Учась уже в третьем классе, я как-то ранним весенним утром по дороге в школу остановился на мосту, облокотился на красные круглые перила, и на какой-то миг окружающий мир перестал для меня существовать. Под мостом мирно текла широкая река, почти такая же, как Сумидагава. По-моему, именно тогда я впервые смог полностью расслабиться и забыть обо всем на свете. Обычно мне казалось, что кто-то постоянно следит за мной, и я всегда был начеку. Контролировал себя даже в мелочах, не делая ничего машинально, мне мерещилось, что окружающие обсуждают каждое мое действие: «смотрите, он в недоумении посмотрел на ладонь», «а теперь он что-то бормочет, почесывая за ухом». Очнувшись, почувствовал острую тоску. Обычно в таком состоянии я начинал думать о своем прошлом и будущем. Вот и теперь медленно шел по мосту, погружаясь в воспоминания, будто грезил наяву. Потом, вздохнув, подумал: «А смогу ли я достичь чего-либо в будущем?» Именно тогда моя душа потеряла покой. Ничто не удовлетворяло меня, я, кажется, все время топтался на месте. К лицу словно прилипла многослойная маска, за которой никто не мог разглядеть мою истинную тоску. И, в конце концов, я нашел для себя пусть жалкий, но выход. Творчество. Похоже, многие, так же как и я, чувствовали это необъяснимое томление. «Стану писателем, стану писателем», — втайне мечтал я. В тот год младший брат тоже поступил в среднюю школу и стал жить вместе со мной, я посоветовался с ним, и приблизительно в начале лета, объединившись с несколькими приятелями, мы создали свой журнал. Напротив нашего дома как раз находилось большое издательство. Туда мы и обратились. Обложку для журнала заказали красивую, выполненную литографическим способом. Готовые экземпляры раздавали одноклассникам. Каждый месяц я писал что-нибудь для нашего журнала. Начал с философских размышлений на темы морали. Хорошо удавались мне и эссе — короткие, всего в одну-две строчки. Журнал издавался уже год, когда из-за него у меня разладились отношения со старшим братом.

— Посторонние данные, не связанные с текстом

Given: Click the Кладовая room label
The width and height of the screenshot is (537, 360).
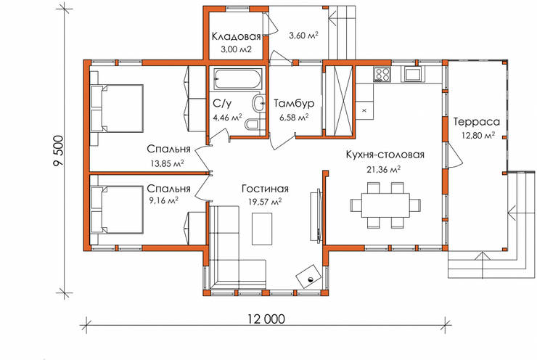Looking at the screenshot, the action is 236,36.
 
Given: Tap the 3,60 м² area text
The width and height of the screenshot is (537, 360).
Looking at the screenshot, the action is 304,35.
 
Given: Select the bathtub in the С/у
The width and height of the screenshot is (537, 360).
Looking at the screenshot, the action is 237,79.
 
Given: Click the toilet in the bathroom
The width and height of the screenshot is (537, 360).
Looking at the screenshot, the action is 253,125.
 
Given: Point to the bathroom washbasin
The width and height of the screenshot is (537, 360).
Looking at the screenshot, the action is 259,103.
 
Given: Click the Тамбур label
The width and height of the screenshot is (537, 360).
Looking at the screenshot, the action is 294,103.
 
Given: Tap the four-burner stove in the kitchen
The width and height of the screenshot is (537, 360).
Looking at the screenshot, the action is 382,74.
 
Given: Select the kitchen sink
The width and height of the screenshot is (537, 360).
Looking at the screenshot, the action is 413,74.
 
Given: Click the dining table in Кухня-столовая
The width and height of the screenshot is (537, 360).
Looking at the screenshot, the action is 385,205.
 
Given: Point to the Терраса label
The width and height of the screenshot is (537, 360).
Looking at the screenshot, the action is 476,122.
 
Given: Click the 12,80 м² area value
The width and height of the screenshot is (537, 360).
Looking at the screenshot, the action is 478,135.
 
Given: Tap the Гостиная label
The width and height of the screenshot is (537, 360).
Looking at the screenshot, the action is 265,189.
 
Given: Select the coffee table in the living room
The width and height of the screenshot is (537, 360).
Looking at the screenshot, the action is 262,229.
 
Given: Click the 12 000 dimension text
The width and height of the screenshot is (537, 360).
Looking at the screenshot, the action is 266,319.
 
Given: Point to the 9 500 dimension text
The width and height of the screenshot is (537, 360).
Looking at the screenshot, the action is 59,151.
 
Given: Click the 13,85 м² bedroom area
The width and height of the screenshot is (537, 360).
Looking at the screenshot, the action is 167,163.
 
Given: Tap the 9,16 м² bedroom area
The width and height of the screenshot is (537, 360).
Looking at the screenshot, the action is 163,200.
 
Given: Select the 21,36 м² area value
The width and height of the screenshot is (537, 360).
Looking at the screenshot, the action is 384,169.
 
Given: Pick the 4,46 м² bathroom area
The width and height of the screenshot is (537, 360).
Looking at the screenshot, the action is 227,118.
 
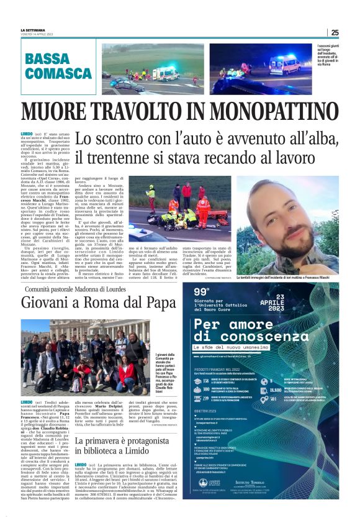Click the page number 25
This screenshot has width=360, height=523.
pos(335,32)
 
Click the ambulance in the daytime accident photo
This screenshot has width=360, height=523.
pos(165,73)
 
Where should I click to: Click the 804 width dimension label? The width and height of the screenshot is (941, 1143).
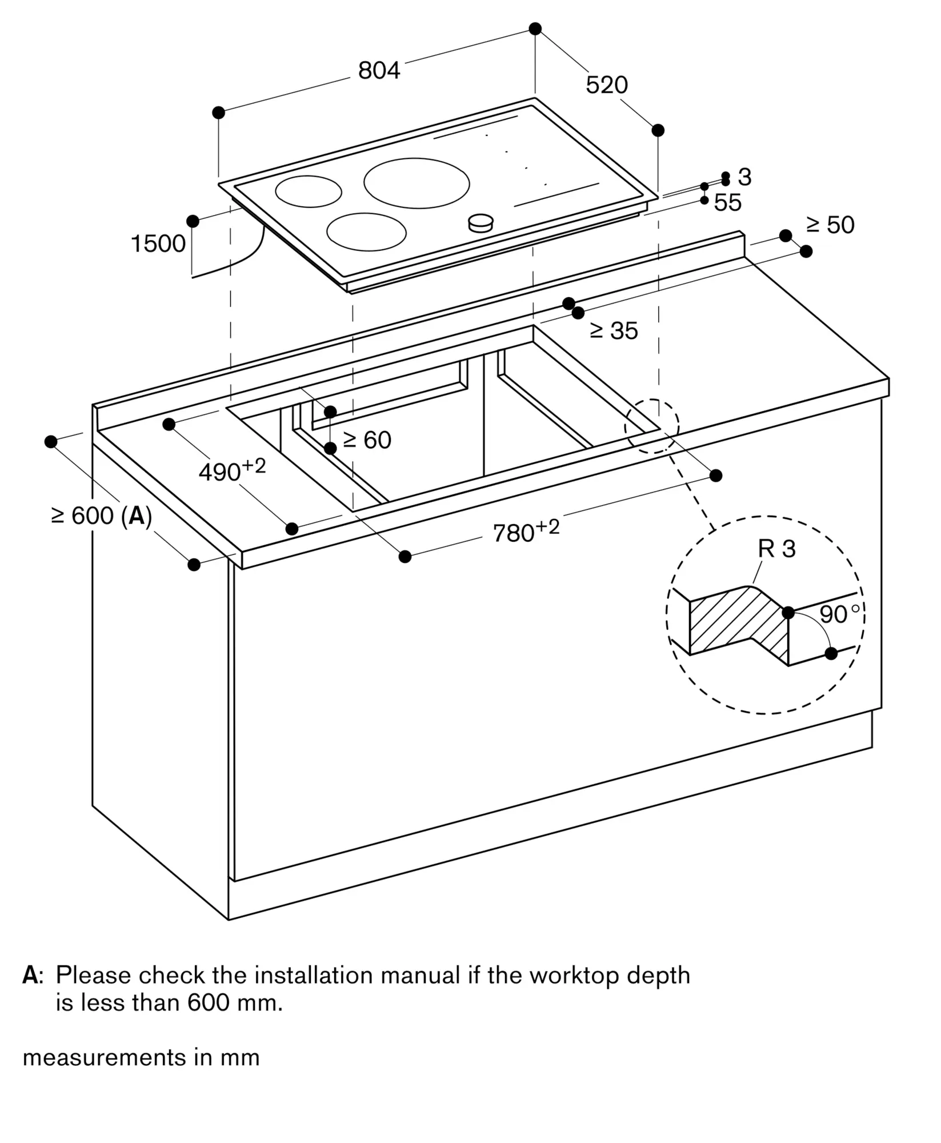pos(379,71)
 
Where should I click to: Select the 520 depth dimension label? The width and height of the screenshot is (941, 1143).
pos(606,85)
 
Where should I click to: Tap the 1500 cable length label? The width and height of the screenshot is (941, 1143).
pos(158,244)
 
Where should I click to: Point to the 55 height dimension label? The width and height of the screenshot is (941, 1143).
pos(727,203)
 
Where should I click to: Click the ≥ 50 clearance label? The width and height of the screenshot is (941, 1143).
pos(830,225)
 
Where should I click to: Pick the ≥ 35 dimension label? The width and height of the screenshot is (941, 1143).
pos(614,331)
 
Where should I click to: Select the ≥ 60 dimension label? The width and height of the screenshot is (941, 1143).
pos(367,440)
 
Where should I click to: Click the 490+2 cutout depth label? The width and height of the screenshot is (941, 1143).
pos(232,471)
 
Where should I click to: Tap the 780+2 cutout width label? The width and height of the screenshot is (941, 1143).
pos(526,531)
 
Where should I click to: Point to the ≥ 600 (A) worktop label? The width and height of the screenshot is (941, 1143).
pos(102,516)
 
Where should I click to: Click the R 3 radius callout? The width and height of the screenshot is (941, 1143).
pos(776,549)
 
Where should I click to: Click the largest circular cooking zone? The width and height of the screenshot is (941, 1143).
pos(417,183)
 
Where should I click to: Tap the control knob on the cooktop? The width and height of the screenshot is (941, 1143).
pos(480,223)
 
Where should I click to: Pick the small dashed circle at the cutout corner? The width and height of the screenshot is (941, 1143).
pos(651,426)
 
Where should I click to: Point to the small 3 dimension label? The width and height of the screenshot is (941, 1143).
pos(744,178)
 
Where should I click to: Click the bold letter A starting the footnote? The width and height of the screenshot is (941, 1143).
pos(30,976)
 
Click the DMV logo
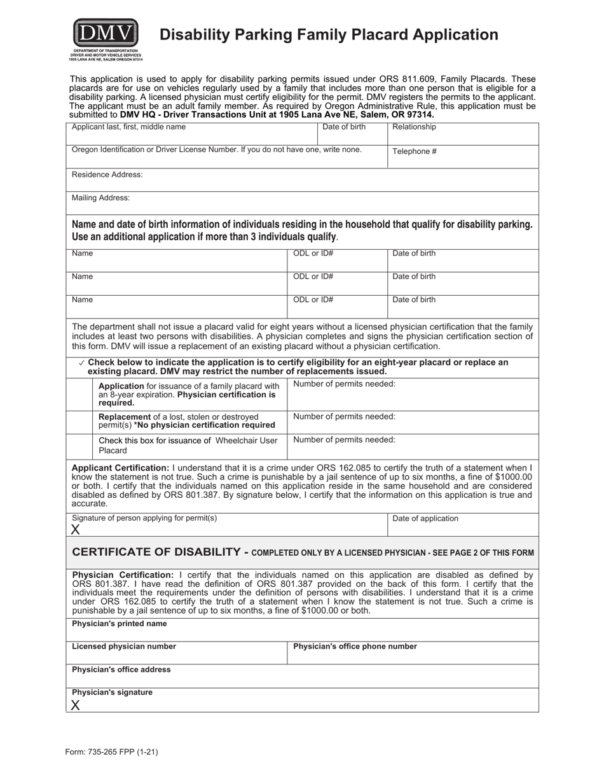tap(106, 35)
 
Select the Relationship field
tap(463, 135)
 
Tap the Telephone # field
tap(463, 157)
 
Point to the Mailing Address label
tap(101, 198)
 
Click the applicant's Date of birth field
tap(352, 135)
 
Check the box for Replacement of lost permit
tap(79, 422)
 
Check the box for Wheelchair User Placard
tap(79, 446)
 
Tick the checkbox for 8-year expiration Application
tap(79, 394)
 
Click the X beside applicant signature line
tap(76, 530)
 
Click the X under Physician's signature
tap(76, 704)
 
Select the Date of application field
tap(463, 525)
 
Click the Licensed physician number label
tap(124, 647)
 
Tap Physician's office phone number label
tap(355, 647)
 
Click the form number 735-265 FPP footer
tap(111, 751)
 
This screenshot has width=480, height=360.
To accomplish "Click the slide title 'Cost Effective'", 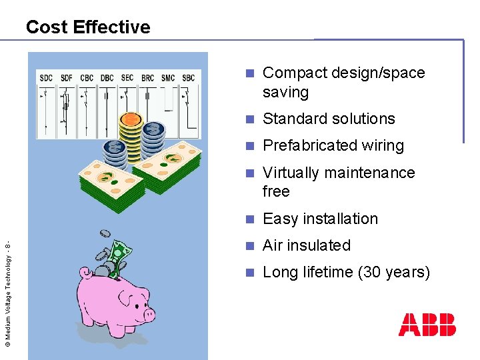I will point(88,27).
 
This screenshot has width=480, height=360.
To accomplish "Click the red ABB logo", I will point(427,325).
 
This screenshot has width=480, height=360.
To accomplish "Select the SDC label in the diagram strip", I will point(46,78).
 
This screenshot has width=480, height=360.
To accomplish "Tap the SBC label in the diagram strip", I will point(189,78).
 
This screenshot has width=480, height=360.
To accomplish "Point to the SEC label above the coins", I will point(127,78).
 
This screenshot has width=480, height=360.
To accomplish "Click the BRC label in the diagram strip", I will point(147,78).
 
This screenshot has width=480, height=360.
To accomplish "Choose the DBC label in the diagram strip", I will point(107,78).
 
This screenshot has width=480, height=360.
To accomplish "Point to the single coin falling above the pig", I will point(104,233).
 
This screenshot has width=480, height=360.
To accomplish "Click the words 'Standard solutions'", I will point(329,119).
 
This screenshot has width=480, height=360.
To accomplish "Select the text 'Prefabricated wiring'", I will point(333,145).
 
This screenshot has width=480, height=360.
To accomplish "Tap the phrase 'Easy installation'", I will point(320,219).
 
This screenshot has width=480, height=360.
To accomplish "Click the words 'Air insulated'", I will point(307,245).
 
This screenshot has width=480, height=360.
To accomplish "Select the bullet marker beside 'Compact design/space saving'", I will point(250,73).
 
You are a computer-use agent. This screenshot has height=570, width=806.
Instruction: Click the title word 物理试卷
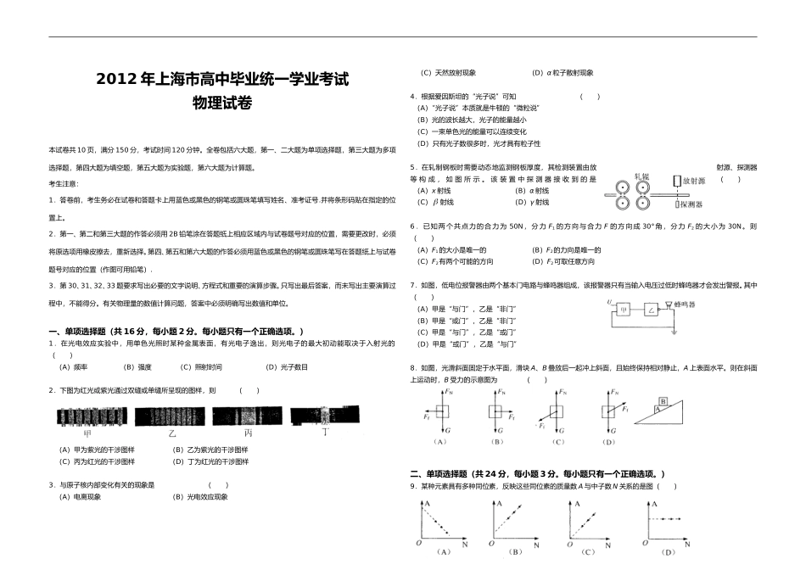click(x=222, y=103)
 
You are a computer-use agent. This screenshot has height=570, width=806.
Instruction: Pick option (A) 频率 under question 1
click(x=74, y=367)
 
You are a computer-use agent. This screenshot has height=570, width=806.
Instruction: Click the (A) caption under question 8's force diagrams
click(x=439, y=441)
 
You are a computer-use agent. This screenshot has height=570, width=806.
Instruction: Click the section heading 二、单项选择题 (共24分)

Брата беспокоило, что мы излишне, по его мнению, увлечены литературой. Я получил от него длинное письмо. Он писал достаточно жестко: «В химии есть уравнения, в геометрии — теоремы, причем всегда дается оптимальный ключ к их решению, а в литературе такого ключа не существует; я считаю, что, не достигнув необходимого возраста и не имея определенных условий, нельзя по-настоящему заниматься литературным творчеством». Я был с ним совершенно согласен. Однако верил, что я именно тот, кому уже сейчас позволительно литературой заниматься. И сразу же написал ответ. «Все, что ты пишешь, совершенно справедливо, я счастлив, что у меня такой замечательный старший брат, однако ради литературы я вовсе не пренебрегаю учебой, а как раз наоборот, литературная деятельность служит стимулом в учебе». Словом, был тверд, отстаивая свою позицию, правда, постарался смягчить ответ явной лестью в адрес брата.
Лив самом деле усердно занимался, пусть даже и потому, что постоянно внушал себе: «Ты должен подняться над толпой». Начиная с третьего класса, по успеваемости был неизменно лучшим в классе. Обычно лучших недолюбливают и обзывают «зубрилами», но мне удалось этого избежать, более того я научился подчинять себе одноклассников. Не перечил мне даже капитан нашей команды дзюдо по прозвищу Осьминог. В углу аудитории стоял большой кувшин, куда выбрасывали всякие ненужные бумажки, стоило мне, указывая пальцем, сказать: «Эй ты, Осьминог, не хочешь в него залезть?», Осьминог сразу же запихивал туда голову и начинал смеяться. Смех отзывался из кувшина гулким эхом. Красавчики нашего класса тоже боготворили меня. Даже когда, вырезав из пластыря треугольнички, шестиугольнички и цветочки, я залепил ими выскочившие на лице прыщи, никто и не подумал надо мной смеяться.
Из-за этих прыщей я невероятно страдал. А их было много, утром, еще в постели, я, ощупывая лицо, старался определить состояние кожи. Для лечения испробовал всякие средства, но результата заметно не было. Отправляясь в аптеку, заранее выписывал названия лекарств на листочке и, выясняя, есть ли то или иное, делал вид, будто выполняю чье-то поручение. Считая прыщи символом похоти, стыдился их так, что, казалось, темнело в глазах. Даже подумывал о смерти. Критика моей внешности в кругу родственников достигла тогда апогея. Говорят, что самая старшая из сестер, та, что вышла замуж и уехала из нашего дома, договорилась до того, что вряд ли найдется девушка, которая согласилась бы стать женой Осаму. Я упорно продолжал мазать прыщи лекарствами.